THE PROBLEM:
Repeat all the data word for word.

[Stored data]
++++

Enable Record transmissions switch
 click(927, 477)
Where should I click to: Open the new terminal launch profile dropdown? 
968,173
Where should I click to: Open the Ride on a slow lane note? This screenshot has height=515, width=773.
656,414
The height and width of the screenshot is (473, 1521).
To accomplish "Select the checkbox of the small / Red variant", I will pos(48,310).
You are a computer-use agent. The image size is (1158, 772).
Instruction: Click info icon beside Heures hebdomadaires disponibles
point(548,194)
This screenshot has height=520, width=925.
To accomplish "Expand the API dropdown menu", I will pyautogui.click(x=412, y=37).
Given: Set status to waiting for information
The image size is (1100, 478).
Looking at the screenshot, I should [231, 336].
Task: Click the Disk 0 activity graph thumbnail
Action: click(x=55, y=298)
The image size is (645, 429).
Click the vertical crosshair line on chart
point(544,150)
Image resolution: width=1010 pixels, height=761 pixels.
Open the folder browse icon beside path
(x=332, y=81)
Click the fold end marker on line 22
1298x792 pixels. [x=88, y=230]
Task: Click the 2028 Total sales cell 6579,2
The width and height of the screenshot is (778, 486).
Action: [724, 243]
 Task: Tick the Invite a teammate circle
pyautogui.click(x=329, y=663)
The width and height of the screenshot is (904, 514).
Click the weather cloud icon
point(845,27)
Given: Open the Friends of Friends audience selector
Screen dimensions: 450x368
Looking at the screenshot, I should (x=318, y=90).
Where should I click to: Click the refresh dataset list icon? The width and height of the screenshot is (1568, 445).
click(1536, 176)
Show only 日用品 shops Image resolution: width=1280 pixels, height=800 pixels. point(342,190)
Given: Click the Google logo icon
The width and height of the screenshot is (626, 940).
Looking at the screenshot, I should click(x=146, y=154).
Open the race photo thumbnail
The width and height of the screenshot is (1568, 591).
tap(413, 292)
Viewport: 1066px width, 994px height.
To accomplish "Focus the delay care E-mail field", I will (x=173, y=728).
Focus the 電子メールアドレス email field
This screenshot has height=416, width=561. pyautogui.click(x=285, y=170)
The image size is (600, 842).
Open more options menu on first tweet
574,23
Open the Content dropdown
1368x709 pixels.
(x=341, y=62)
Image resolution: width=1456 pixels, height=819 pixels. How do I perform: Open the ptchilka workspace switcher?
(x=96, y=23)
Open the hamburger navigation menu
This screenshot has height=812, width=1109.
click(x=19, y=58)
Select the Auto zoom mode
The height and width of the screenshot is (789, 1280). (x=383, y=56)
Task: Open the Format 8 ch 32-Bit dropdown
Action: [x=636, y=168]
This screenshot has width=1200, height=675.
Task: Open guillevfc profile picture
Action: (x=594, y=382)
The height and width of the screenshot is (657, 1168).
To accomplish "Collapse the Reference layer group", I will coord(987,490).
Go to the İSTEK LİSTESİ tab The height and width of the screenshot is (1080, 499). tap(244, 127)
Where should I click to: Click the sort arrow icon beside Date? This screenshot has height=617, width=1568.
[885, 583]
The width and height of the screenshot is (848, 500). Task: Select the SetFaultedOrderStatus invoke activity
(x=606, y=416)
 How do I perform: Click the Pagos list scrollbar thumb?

++++

SOLUTION TO THIS TASK:
Enable Record transmissions switch
 click(927, 477)
Where should I click to: Open the new terminal launch profile dropdown? 
968,173
Where should I click to: Open the Ride on a slow lane note? This screenshot has height=515, width=773.
656,414
The height and width of the screenshot is (473, 1521).
To accomplish "Select the checkbox of the small / Red variant", I will pos(48,310).
You are a computer-use agent. The image size is (1158, 772).
Instruction: Click info icon beside Heures hebdomadaires disponibles
point(548,194)
This screenshot has height=520, width=925.
To accomplish "Expand the API dropdown menu", I will pyautogui.click(x=412, y=37).
Given: Set status to waiting for information
The image size is (1100, 478).
Looking at the screenshot, I should [231, 336].
Task: Click the Disk 0 activity graph thumbnail
Action: click(x=55, y=298)
The image size is (645, 429).
Click the vertical crosshair line on chart
point(544,150)
Image resolution: width=1010 pixels, height=761 pixels.
Open the folder browse icon beside path
(x=332, y=81)
Click the fold end marker on line 22
1298x792 pixels. [x=88, y=230]
Task: Click the 2028 Total sales cell 6579,2
The width and height of the screenshot is (778, 486).
Action: [724, 243]
 Task: Tick the Invite a teammate circle
pyautogui.click(x=329, y=663)
The width and height of the screenshot is (904, 514).
Click the weather cloud icon
point(845,27)
Given: Open the Friends of Friends audience selector
Screen dimensions: 450x368
Looking at the screenshot, I should (x=318, y=90).
Where should I click to: Click the refresh dataset list icon? The width and height of the screenshot is (1568, 445).
click(1536, 176)
Show only 日用品 shops Image resolution: width=1280 pixels, height=800 pixels. point(342,190)
Given: Click the Google logo icon
The width and height of the screenshot is (626, 940).
Looking at the screenshot, I should click(x=146, y=154).
Open the race photo thumbnail
The width and height of the screenshot is (1568, 591).
tap(413, 292)
Viewport: 1066px width, 994px height.
To accomplish "Focus the delay care E-mail field", I will (x=173, y=728).
Focus the 電子メールアドレス email field
This screenshot has height=416, width=561. pyautogui.click(x=285, y=170)
The image size is (600, 842).
Open more options menu on first tweet
574,23
Open the Content dropdown
1368x709 pixels.
(x=341, y=62)
Image resolution: width=1456 pixels, height=819 pixels. How do I perform: Open the ptchilka workspace switcher?
(x=96, y=23)
Open the hamburger navigation menu
This screenshot has height=812, width=1109.
click(x=19, y=58)
Select the Auto zoom mode
The height and width of the screenshot is (789, 1280). (x=383, y=56)
Task: Open the Format 8 ch 32-Bit dropdown
Action: [x=636, y=168]
This screenshot has width=1200, height=675.
Task: Open guillevfc profile picture
Action: (x=594, y=382)
The height and width of the screenshot is (657, 1168).
To accomplish "Collapse the Reference layer group", I will coord(987,490).
Go to the İSTEK LİSTESİ tab The height and width of the screenshot is (1080, 499). tap(244, 127)
Where should I click to: Click the sort arrow icon beside Date? This screenshot has height=617, width=1568.
[885, 583]
The width and height of the screenshot is (848, 500). Task: Select the SetFaultedOrderStatus invoke activity
(x=606, y=416)
 How do I perform: Click the Pagos list scrollbar thumb?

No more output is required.